--- EXERCISE ---
Retype, exactly as they appear below, the lines between the line holding "Click Preview Packages in Use button" and the line holding "Task: Jump to", both ends included.

========================================

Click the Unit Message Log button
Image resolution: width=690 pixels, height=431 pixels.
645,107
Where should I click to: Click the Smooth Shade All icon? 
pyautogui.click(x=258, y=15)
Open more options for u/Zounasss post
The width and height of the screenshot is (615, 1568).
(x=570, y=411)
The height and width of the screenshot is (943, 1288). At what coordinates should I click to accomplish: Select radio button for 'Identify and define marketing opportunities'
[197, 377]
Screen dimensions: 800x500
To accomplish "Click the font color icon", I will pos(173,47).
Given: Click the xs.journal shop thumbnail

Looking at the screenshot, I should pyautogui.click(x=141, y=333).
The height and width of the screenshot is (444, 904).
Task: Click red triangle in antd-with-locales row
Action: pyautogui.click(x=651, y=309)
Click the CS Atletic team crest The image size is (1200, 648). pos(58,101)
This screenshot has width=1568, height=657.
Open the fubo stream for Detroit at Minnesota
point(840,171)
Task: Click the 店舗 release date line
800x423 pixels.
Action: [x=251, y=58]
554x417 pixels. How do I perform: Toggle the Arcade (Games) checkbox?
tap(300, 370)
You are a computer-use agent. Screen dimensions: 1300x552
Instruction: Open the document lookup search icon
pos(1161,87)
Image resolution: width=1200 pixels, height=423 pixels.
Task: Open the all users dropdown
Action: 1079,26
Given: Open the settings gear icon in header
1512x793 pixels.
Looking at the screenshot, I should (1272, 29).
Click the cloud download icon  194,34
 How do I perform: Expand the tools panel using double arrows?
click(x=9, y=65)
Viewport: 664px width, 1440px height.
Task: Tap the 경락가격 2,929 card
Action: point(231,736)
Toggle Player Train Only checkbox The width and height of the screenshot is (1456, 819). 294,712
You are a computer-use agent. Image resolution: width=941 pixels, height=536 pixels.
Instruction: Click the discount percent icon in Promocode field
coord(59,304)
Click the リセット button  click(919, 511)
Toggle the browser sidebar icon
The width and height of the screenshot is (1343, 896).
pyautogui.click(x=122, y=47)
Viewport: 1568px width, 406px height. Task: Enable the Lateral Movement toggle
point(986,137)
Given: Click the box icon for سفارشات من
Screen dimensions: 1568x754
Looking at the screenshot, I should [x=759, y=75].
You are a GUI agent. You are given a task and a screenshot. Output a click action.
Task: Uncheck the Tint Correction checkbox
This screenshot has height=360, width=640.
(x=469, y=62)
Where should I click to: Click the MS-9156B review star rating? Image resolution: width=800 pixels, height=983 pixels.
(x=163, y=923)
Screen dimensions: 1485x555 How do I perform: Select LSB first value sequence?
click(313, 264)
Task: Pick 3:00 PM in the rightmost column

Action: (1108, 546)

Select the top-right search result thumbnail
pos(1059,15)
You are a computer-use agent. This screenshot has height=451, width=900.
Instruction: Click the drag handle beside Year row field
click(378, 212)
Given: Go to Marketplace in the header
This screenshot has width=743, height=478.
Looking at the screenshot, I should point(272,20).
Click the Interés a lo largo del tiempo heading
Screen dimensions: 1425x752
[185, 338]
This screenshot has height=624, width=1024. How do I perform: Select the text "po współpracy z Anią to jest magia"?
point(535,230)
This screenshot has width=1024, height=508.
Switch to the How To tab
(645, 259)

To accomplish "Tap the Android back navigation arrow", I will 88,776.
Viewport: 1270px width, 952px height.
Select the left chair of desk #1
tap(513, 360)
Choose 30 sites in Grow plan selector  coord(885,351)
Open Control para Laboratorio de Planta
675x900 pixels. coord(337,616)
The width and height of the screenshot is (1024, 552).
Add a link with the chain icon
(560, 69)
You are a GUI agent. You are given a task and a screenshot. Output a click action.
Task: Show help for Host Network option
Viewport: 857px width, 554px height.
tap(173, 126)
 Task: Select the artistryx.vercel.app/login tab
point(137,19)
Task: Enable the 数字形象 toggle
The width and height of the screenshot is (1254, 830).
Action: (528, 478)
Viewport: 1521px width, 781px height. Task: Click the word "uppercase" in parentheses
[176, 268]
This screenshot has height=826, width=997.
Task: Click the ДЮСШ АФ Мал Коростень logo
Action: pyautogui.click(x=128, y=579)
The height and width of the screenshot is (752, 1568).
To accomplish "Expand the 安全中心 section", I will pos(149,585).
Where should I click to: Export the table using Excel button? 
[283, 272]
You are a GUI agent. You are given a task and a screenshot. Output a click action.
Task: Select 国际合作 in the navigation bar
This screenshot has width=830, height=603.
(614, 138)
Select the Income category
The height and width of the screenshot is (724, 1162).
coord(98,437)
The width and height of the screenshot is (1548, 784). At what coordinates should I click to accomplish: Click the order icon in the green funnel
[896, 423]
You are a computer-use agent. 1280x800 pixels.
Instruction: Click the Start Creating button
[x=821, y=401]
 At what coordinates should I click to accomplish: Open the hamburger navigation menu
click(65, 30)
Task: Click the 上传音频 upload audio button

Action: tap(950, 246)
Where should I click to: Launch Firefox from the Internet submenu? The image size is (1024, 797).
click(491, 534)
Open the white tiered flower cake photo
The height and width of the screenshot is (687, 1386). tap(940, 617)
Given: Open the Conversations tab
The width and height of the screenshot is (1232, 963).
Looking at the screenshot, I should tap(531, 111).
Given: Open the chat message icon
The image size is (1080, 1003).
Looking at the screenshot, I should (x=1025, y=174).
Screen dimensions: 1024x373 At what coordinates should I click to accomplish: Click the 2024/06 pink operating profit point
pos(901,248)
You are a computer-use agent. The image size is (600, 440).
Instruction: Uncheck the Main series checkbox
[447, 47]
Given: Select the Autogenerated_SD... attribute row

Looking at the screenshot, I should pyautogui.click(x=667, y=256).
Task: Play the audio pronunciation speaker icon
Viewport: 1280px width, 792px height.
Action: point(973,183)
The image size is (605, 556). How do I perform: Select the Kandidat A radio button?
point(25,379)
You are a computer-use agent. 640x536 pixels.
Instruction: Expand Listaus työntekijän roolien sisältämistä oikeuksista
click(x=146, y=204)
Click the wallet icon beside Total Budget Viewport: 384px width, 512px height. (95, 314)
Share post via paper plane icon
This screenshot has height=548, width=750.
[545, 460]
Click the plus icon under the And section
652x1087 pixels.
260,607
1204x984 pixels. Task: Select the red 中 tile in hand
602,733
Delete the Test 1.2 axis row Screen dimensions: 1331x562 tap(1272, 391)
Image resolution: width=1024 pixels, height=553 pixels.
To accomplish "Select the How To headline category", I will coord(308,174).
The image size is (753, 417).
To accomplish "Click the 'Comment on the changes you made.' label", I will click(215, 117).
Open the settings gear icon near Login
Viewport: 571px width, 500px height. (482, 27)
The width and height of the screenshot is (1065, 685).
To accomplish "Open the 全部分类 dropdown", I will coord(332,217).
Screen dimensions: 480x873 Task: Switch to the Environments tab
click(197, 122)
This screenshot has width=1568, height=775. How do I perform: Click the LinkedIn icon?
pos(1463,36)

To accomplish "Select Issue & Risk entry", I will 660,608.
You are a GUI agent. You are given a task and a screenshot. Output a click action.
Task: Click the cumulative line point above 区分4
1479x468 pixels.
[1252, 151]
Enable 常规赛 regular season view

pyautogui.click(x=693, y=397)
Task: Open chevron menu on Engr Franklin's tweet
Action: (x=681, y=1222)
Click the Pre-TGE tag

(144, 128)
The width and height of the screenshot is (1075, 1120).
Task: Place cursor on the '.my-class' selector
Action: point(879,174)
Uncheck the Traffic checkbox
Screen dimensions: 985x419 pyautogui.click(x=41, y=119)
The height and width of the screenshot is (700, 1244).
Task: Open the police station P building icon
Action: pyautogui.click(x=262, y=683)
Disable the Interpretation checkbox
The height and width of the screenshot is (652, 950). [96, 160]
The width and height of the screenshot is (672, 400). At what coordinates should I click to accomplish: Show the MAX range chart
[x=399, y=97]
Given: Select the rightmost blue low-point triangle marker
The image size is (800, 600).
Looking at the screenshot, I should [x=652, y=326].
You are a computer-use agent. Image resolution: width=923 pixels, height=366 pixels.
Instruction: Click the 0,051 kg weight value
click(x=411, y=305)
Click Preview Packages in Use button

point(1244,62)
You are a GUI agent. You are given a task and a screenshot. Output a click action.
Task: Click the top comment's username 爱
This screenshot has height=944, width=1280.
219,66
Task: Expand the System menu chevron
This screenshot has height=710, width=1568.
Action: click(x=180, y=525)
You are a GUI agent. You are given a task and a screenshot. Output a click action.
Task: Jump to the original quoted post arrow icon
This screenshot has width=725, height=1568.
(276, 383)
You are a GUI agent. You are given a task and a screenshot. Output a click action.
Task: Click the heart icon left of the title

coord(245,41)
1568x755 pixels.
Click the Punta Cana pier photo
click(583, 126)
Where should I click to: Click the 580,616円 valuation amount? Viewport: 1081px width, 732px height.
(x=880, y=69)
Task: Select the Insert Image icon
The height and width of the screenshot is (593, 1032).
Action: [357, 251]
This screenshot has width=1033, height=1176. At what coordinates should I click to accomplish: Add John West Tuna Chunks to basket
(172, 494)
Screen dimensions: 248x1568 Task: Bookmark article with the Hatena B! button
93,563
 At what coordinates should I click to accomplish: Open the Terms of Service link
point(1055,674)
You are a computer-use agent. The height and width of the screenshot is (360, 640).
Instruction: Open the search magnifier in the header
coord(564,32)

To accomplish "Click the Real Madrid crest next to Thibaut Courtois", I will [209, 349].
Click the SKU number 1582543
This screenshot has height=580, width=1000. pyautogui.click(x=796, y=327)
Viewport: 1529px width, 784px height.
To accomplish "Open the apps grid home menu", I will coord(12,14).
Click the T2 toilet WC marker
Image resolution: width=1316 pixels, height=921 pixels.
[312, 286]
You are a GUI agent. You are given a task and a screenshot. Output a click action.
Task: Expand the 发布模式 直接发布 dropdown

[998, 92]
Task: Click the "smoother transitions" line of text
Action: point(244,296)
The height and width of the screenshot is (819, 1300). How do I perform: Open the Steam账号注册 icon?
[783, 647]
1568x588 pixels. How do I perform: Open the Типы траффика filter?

========================================

--- SOLUTION BELOW ---
Click Preview Packages in Use button

point(1244,62)
You are a GUI agent. You are given a task and a screenshot. Output a click action.
Task: Click the top comment's username 爱
This screenshot has height=944, width=1280.
219,66
Task: Expand the System menu chevron
This screenshot has height=710, width=1568.
Action: click(x=180, y=525)
You are a GUI agent. You are given a task and a screenshot. Output a click action.
Task: Jump to the original quoted post arrow icon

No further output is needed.